Well it’s not quite a year since I last posted so I must be winning at something right!  This blog has been running since 2010 – I can’t believe it!  Pity it’s not more frequent but eh, you can only do what you can do.  So, 2010 was final year of medical school, 2019 is second last year of advanced training.  Can you believe it?  I know, I probably should be done by now but there’s two babies and two mat leaves and some part time training in there, so I’m not doing too badly.

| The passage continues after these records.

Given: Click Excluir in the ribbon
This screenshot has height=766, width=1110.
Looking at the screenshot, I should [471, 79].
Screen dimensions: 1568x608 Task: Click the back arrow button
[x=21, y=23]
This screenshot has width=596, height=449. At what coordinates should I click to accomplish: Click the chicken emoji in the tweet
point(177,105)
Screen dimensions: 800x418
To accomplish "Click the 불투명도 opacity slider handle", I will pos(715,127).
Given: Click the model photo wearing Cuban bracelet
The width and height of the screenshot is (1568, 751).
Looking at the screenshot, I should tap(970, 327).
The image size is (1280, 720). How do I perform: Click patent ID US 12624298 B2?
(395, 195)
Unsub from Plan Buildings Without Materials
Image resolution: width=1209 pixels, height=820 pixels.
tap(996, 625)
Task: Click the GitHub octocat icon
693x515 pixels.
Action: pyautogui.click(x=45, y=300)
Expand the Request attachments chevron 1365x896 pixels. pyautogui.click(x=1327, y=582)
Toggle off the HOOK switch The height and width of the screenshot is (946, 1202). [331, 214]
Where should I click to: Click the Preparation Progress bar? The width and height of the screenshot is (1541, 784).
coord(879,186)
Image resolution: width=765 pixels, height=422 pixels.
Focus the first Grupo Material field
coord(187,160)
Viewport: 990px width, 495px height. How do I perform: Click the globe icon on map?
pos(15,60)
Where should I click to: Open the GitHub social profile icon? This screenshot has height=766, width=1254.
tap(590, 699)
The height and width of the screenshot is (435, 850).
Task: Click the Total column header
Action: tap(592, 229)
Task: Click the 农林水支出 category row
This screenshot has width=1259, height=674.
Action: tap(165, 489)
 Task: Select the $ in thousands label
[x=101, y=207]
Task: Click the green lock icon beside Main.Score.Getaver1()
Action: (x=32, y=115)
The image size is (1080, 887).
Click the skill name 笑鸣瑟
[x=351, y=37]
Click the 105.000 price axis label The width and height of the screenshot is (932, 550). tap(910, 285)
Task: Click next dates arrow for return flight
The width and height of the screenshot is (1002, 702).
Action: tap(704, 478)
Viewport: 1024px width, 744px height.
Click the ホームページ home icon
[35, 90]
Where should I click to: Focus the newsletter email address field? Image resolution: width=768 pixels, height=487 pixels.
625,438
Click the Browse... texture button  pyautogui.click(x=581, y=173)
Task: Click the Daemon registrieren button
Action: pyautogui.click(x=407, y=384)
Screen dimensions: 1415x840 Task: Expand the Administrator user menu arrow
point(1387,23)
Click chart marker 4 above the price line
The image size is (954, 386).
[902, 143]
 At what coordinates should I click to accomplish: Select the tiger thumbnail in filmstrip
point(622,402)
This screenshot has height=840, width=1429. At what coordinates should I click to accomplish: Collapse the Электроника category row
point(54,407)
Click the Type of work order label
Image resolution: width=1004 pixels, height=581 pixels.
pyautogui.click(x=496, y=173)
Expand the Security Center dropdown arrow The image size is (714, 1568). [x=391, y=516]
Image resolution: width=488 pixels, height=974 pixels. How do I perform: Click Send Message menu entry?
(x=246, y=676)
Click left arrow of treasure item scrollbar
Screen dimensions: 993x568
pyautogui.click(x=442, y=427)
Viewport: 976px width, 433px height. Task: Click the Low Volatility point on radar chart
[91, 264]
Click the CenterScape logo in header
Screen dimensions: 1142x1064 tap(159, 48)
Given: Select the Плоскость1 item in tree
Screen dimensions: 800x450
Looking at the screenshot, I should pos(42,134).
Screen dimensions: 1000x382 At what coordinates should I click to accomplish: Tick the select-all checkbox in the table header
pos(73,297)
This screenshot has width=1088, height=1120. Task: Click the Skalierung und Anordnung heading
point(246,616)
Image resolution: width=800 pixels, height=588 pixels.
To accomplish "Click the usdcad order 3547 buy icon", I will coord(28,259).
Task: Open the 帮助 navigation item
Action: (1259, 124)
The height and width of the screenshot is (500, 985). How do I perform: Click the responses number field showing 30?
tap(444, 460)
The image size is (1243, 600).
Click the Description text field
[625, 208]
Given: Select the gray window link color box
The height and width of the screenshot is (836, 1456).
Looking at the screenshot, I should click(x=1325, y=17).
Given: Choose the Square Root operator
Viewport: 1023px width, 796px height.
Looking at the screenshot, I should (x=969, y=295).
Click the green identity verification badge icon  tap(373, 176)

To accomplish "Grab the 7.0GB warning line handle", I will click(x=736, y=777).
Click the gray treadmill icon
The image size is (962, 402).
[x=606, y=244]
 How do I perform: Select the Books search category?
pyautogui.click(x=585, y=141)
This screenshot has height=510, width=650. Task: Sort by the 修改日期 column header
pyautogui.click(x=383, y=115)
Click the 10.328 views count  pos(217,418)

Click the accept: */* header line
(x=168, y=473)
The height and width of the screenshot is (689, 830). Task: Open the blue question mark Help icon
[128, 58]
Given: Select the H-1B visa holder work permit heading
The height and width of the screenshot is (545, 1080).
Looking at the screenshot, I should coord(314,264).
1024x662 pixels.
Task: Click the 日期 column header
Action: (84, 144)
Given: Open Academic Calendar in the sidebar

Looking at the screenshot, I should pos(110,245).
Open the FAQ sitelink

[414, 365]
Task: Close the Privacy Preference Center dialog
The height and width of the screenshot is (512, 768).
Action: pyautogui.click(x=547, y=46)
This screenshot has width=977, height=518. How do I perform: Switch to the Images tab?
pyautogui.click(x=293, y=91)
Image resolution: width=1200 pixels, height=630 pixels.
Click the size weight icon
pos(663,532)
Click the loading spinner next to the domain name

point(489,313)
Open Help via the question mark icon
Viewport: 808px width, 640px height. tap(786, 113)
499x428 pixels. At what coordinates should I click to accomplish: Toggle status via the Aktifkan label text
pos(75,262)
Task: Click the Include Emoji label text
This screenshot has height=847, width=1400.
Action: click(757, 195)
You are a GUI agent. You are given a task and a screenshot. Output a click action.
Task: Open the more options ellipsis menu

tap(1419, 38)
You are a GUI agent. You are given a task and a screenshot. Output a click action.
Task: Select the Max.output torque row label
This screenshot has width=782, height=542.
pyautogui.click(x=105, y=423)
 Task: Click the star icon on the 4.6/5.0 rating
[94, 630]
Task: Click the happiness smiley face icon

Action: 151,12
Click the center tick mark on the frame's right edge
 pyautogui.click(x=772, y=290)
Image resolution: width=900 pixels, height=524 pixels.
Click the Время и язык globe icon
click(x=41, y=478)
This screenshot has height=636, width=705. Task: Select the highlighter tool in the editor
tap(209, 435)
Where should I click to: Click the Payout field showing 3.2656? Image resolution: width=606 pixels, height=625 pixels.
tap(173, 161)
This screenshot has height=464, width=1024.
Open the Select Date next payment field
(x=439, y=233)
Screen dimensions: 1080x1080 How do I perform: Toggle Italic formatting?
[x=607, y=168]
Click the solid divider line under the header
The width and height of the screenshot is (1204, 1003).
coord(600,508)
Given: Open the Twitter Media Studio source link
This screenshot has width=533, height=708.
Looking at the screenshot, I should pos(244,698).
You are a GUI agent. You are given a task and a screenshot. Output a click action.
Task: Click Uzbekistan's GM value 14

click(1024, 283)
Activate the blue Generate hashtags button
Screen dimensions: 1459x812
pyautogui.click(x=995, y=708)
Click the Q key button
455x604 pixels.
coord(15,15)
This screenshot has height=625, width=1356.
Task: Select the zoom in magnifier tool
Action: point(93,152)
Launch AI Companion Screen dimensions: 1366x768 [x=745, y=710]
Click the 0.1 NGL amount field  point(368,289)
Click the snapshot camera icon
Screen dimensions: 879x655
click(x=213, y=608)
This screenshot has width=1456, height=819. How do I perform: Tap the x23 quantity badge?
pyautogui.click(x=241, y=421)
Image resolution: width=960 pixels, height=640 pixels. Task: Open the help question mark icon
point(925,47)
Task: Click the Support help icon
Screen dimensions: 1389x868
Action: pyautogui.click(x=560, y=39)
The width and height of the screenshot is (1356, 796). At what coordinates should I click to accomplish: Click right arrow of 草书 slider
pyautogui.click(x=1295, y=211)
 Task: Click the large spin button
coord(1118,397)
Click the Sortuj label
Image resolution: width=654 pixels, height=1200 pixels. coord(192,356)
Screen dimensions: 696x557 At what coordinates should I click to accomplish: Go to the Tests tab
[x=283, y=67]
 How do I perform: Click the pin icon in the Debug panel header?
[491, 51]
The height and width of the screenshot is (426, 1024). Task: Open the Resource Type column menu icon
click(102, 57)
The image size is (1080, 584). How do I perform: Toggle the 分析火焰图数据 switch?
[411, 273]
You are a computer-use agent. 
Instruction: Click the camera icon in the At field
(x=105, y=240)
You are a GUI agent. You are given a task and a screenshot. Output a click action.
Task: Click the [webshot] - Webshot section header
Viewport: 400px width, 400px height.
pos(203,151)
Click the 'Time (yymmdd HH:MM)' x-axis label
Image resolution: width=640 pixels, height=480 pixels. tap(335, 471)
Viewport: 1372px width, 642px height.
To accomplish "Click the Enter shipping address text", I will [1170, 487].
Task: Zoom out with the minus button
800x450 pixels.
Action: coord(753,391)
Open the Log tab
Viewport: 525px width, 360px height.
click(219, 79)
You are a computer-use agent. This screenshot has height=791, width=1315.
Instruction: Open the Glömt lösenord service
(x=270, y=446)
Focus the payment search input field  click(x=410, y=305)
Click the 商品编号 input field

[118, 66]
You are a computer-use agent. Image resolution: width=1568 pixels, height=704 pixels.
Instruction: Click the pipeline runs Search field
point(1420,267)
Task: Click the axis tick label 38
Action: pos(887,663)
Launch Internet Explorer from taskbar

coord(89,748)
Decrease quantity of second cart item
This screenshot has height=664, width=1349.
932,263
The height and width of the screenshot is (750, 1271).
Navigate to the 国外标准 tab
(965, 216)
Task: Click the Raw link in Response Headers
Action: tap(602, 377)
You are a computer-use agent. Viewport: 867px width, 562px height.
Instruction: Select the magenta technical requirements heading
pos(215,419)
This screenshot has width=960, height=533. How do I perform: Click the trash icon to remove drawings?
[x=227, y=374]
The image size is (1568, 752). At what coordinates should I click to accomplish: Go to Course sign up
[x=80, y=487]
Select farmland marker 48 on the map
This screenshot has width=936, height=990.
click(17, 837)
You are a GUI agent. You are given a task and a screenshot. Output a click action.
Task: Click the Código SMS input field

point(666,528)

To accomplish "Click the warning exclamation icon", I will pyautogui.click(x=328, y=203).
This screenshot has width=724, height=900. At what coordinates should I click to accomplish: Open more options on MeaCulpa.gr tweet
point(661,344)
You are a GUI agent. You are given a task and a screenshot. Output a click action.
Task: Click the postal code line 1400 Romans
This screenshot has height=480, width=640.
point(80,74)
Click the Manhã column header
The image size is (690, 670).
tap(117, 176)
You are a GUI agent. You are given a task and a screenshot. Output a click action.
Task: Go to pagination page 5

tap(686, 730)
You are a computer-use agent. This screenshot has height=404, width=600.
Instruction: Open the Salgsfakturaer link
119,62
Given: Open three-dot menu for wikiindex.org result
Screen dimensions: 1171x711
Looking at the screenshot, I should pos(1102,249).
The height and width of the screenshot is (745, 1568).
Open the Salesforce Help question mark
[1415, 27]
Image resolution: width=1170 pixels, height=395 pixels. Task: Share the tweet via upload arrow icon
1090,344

When I look back over the last 9 years, it’s like looking over a series of mountains.  I can’t see the starting line anymore.  I’m not the same person by any stretch.  I’m harder in some places, softer in others, I’m pretty sure I’m much stupider than I was but I make up for it with lots and lots (and lots) of hospital experience.  And I’m also pretty tired of hospitals.  Some people never get over the merry-go-round and just love the acuity, the intensity, the perpetual high-functioning anxiety of it all.

But oh, I am so tired.  I haven’t slept since 2014 when my first was born.  I churn through patients and patients and patients and never quite get enough time with them because I’m drowning in paperwork and meetings and projects.  Every single little thought I have, every email I get, every meeting request gets scheduled, reminder-added, double reminder, or added to a task list with another reminder.  I get home from work and jump straight into my beautiful, relentless, children.  The evening routine of play-feed-bath-put to bed gets me to 9pm.  We wrangle dinner.  No time to make lunch if I want to sleep.  And my nights are filled with rocking my non-sleeping baby and breaking all the sleep-rules.  And then back to work, with it’s dizzying array of people, requests, and frightened, vulnerable patients and families.  I never, ever, thought it would be like this.  I had no idea.  It is just push-push-push all the time.

But less than two years to go now.  You sort of think after exams it will quieten down but it’s just a different kind of intense.  So many more competing demands.  And today I was sitting in meeting #92034783297892 and I started daydreaming about getting my letters.  Letters!!  FRACP!! I daydreamed about standing up at the lectern wearing a cap and a gown and shaking some dudes hand and getting a certificate, but really what it means is that I’m shaking that hand and walking through to my freedom from changing jobs every 3-4 months.  It will be ten years of a new job, every few months by that point.  When you think about it, it’s fucking ridiculous.  But that’s medicine.  So much of it is a level of ridiculous, delivered with full seriousness, gaslighting you into believing it’s normal.

So much is coming out into the media now, so much of my old normal which I never realised until later was overt bullying, sexual harassment, discrimination, abusive work hours.  I’m glad I’m out of all of that (mostly).  Junior doctor life, depending on where you land, is like Lord of the Flies.  It’s awful.  And maybe one day when I have my letters, I’ll have more perspective on it and maybe I can help.  But I’m so tired, I’m out of fights.  My former indignant, and usefully outraged self has been replaced by this pleasantly comatosed and somewhat zombie-like human who pastes on a smile and tells herself and everyone around her that it will be okay, that this too shall pass.  Less than two years to go.  My secret inner-catastrophising mind whispers “what if something bad happens and you never get to finish?!” Things that keep me up at night.  I have thrown myself at this wall over and over and over and the thought of that makes me feel ill.  But hey, they’re just thoughts, not realities.

I’m so tired.  And I can’t wait to be done.